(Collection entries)

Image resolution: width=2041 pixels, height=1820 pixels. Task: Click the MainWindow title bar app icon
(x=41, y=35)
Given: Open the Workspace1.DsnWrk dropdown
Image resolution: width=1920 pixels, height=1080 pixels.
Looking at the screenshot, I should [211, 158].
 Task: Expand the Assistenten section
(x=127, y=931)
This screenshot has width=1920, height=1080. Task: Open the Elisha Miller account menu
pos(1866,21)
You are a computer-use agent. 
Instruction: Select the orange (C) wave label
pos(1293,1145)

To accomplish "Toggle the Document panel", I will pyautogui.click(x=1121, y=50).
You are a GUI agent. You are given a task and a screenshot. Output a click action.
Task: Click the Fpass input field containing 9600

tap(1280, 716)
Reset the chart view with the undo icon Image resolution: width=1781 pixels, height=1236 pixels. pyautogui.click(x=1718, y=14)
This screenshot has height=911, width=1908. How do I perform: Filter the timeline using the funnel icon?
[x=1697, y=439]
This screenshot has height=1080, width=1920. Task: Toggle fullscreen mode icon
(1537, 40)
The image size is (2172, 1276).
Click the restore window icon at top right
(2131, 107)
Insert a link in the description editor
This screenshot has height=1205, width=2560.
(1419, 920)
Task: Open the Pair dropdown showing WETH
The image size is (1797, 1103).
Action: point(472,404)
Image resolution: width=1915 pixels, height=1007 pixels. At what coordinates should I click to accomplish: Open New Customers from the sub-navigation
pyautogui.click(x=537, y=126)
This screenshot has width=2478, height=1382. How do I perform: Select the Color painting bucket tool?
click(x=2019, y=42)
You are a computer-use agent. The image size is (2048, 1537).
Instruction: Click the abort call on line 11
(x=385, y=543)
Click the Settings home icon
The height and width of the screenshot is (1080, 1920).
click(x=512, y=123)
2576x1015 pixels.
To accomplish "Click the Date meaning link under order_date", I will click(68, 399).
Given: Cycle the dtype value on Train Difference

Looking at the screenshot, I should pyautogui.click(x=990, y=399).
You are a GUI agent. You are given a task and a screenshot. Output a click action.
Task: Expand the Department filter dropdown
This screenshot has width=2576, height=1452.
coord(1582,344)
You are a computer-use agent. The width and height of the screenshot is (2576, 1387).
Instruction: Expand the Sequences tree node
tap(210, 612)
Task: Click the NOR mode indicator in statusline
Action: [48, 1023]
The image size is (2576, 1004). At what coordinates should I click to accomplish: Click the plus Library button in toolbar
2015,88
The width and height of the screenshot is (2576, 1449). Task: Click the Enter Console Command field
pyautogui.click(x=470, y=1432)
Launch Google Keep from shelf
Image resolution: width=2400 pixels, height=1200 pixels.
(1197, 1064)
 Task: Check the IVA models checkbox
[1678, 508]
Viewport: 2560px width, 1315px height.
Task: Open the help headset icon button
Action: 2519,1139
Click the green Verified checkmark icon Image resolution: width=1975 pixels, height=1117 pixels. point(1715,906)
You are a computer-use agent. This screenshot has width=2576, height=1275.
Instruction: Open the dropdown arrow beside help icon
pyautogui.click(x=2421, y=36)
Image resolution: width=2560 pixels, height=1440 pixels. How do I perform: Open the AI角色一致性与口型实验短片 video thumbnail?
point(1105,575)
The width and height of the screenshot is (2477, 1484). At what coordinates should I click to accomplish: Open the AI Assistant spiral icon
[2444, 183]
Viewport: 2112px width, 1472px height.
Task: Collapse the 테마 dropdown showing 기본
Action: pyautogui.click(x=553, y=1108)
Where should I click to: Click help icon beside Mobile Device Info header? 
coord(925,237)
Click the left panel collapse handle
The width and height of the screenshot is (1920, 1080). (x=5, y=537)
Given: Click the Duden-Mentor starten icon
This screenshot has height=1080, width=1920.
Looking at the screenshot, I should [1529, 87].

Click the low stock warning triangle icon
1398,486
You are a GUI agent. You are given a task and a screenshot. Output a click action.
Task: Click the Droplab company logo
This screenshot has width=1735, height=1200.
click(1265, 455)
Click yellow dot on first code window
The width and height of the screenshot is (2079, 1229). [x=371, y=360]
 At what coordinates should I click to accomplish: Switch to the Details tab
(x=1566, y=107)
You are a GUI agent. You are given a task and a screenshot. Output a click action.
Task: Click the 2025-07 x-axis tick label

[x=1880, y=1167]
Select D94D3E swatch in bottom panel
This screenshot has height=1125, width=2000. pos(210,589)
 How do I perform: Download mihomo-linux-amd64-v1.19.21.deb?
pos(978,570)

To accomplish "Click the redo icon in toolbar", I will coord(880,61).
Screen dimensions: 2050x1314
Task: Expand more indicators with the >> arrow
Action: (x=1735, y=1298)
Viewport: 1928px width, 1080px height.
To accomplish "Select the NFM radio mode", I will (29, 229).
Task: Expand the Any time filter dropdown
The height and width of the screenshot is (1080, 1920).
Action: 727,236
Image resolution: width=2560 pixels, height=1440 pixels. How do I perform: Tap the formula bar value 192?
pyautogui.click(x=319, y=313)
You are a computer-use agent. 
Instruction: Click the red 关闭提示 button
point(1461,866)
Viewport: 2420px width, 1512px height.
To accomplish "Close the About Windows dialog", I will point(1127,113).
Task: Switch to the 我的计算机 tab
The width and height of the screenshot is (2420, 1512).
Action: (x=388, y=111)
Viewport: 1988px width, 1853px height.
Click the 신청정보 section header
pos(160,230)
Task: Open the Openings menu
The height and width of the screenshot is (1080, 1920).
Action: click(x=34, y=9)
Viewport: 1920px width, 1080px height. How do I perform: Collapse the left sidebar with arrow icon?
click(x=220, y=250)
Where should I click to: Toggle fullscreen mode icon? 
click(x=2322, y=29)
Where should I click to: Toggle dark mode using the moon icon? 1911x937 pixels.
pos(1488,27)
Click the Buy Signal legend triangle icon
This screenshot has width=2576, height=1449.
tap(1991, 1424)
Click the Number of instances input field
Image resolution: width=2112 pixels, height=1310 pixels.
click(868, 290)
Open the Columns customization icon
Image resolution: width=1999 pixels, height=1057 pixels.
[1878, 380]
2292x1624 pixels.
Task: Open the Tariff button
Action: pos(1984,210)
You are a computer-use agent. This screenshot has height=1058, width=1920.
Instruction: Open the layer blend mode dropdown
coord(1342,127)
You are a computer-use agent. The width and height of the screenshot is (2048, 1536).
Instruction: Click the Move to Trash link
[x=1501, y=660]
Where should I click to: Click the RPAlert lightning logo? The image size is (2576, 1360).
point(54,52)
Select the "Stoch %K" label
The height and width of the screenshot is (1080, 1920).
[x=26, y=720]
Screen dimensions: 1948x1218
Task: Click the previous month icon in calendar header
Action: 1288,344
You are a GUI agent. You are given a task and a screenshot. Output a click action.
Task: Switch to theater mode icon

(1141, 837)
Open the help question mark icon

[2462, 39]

» **Task description**: Quote each line above in full, word for word.

» **Response area**:
Image resolution: width=2041 pixels, height=1820 pixels. Task: Click the MainWindow title bar app icon
(x=41, y=35)
Given: Open the Workspace1.DsnWrk dropdown
Image resolution: width=1920 pixels, height=1080 pixels.
Looking at the screenshot, I should [211, 158].
 Task: Expand the Assistenten section
(x=127, y=931)
This screenshot has width=1920, height=1080. Task: Open the Elisha Miller account menu
pos(1866,21)
You are a computer-use agent. 
Instruction: Select the orange (C) wave label
pos(1293,1145)

To accomplish "Toggle the Document panel", I will pyautogui.click(x=1121, y=50).
You are a GUI agent. You are given a task and a screenshot. Output a click action.
Task: Click the Fpass input field containing 9600

tap(1280, 716)
Reset the chart view with the undo icon Image resolution: width=1781 pixels, height=1236 pixels. pyautogui.click(x=1718, y=14)
This screenshot has height=911, width=1908. How do I perform: Filter the timeline using the funnel icon?
[x=1697, y=439]
This screenshot has height=1080, width=1920. Task: Toggle fullscreen mode icon
(1537, 40)
The image size is (2172, 1276).
Click the restore window icon at top right
(2131, 107)
Insert a link in the description editor
This screenshot has height=1205, width=2560.
(1419, 920)
Task: Open the Pair dropdown showing WETH
The image size is (1797, 1103).
Action: point(472,404)
Image resolution: width=1915 pixels, height=1007 pixels. At what coordinates should I click to accomplish: Open New Customers from the sub-navigation
pyautogui.click(x=537, y=126)
This screenshot has width=2478, height=1382. How do I perform: Select the Color painting bucket tool?
click(x=2019, y=42)
You are a computer-use agent. The image size is (2048, 1537).
Instruction: Click the abort call on line 11
(x=385, y=543)
Click the Settings home icon
The height and width of the screenshot is (1080, 1920).
click(x=512, y=123)
2576x1015 pixels.
To accomplish "Click the Date meaning link under order_date", I will click(68, 399).
Given: Cycle the dtype value on Train Difference

Looking at the screenshot, I should pyautogui.click(x=990, y=399).
You are a GUI agent. You are given a task and a screenshot. Output a click action.
Task: Expand the Department filter dropdown
This screenshot has width=2576, height=1452.
coord(1582,344)
You are a computer-use agent. The width and height of the screenshot is (2576, 1387).
Instruction: Expand the Sequences tree node
tap(210, 612)
Task: Click the NOR mode indicator in statusline
Action: [48, 1023]
The image size is (2576, 1004). At what coordinates should I click to accomplish: Click the plus Library button in toolbar
2015,88
The width and height of the screenshot is (2576, 1449). Task: Click the Enter Console Command field
pyautogui.click(x=470, y=1432)
Launch Google Keep from shelf
Image resolution: width=2400 pixels, height=1200 pixels.
(1197, 1064)
 Task: Check the IVA models checkbox
[1678, 508]
Viewport: 2560px width, 1315px height.
Task: Open the help headset icon button
Action: 2519,1139
Click the green Verified checkmark icon Image resolution: width=1975 pixels, height=1117 pixels. point(1715,906)
You are a computer-use agent. This screenshot has width=2576, height=1275.
Instruction: Open the dropdown arrow beside help icon
pyautogui.click(x=2421, y=36)
Image resolution: width=2560 pixels, height=1440 pixels. How do I perform: Open the AI角色一致性与口型实验短片 video thumbnail?
point(1105,575)
The width and height of the screenshot is (2477, 1484). At what coordinates should I click to accomplish: Open the AI Assistant spiral icon
[2444, 183]
Viewport: 2112px width, 1472px height.
Task: Collapse the 테마 dropdown showing 기본
Action: pyautogui.click(x=553, y=1108)
Where should I click to: Click help icon beside Mobile Device Info header? 
coord(925,237)
Click the left panel collapse handle
The width and height of the screenshot is (1920, 1080). (x=5, y=537)
Given: Click the Duden-Mentor starten icon
This screenshot has height=1080, width=1920.
Looking at the screenshot, I should [1529, 87].

Click the low stock warning triangle icon
1398,486
You are a GUI agent. You are given a task and a screenshot. Output a click action.
Task: Click the Droplab company logo
This screenshot has width=1735, height=1200.
click(1265, 455)
Click yellow dot on first code window
The width and height of the screenshot is (2079, 1229). [x=371, y=360]
 At what coordinates should I click to accomplish: Switch to the Details tab
(x=1566, y=107)
You are a GUI agent. You are given a task and a screenshot. Output a click action.
Task: Click the 2025-07 x-axis tick label

[x=1880, y=1167]
Select D94D3E swatch in bottom panel
This screenshot has height=1125, width=2000. pos(210,589)
 How do I perform: Download mihomo-linux-amd64-v1.19.21.deb?
pos(978,570)

To accomplish "Click the redo icon in toolbar", I will coord(880,61).
Screen dimensions: 2050x1314
Task: Expand more indicators with the >> arrow
Action: (x=1735, y=1298)
Viewport: 1928px width, 1080px height.
To accomplish "Select the NFM radio mode", I will (29, 229).
Task: Expand the Any time filter dropdown
The height and width of the screenshot is (1080, 1920).
Action: 727,236
Image resolution: width=2560 pixels, height=1440 pixels. How do I perform: Tap the formula bar value 192?
pyautogui.click(x=319, y=313)
You are a computer-use agent. 
Instruction: Click the red 关闭提示 button
point(1461,866)
Viewport: 2420px width, 1512px height.
To accomplish "Close the About Windows dialog", I will point(1127,113).
Task: Switch to the 我的计算机 tab
The width and height of the screenshot is (2420, 1512).
Action: (x=388, y=111)
Viewport: 1988px width, 1853px height.
Click the 신청정보 section header
pos(160,230)
Task: Open the Openings menu
The height and width of the screenshot is (1080, 1920).
Action: click(x=34, y=9)
Viewport: 1920px width, 1080px height. How do I perform: Collapse the left sidebar with arrow icon?
click(x=220, y=250)
Where should I click to: Toggle fullscreen mode icon? 
click(x=2322, y=29)
Where should I click to: Toggle dark mode using the moon icon? 1911x937 pixels.
pos(1488,27)
Click the Buy Signal legend triangle icon
This screenshot has width=2576, height=1449.
tap(1991, 1424)
Click the Number of instances input field
Image resolution: width=2112 pixels, height=1310 pixels.
click(868, 290)
Open the Columns customization icon
Image resolution: width=1999 pixels, height=1057 pixels.
[1878, 380]
2292x1624 pixels.
Task: Open the Tariff button
Action: pos(1984,210)
You are a computer-use agent. This screenshot has height=1058, width=1920.
Instruction: Open the layer blend mode dropdown
coord(1342,127)
You are a computer-use agent. The width and height of the screenshot is (2048, 1536).
Instruction: Click the Move to Trash link
[x=1501, y=660]
Where should I click to: Click the RPAlert lightning logo? The image size is (2576, 1360).
point(54,52)
Select the "Stoch %K" label
The height and width of the screenshot is (1080, 1920).
[x=26, y=720]
Screen dimensions: 1948x1218
Task: Click the previous month icon in calendar header
Action: 1288,344
You are a GUI agent. You are given a task and a screenshot. Output a click action.
Task: Switch to theater mode icon

(1141, 837)
Open the help question mark icon

[2462, 39]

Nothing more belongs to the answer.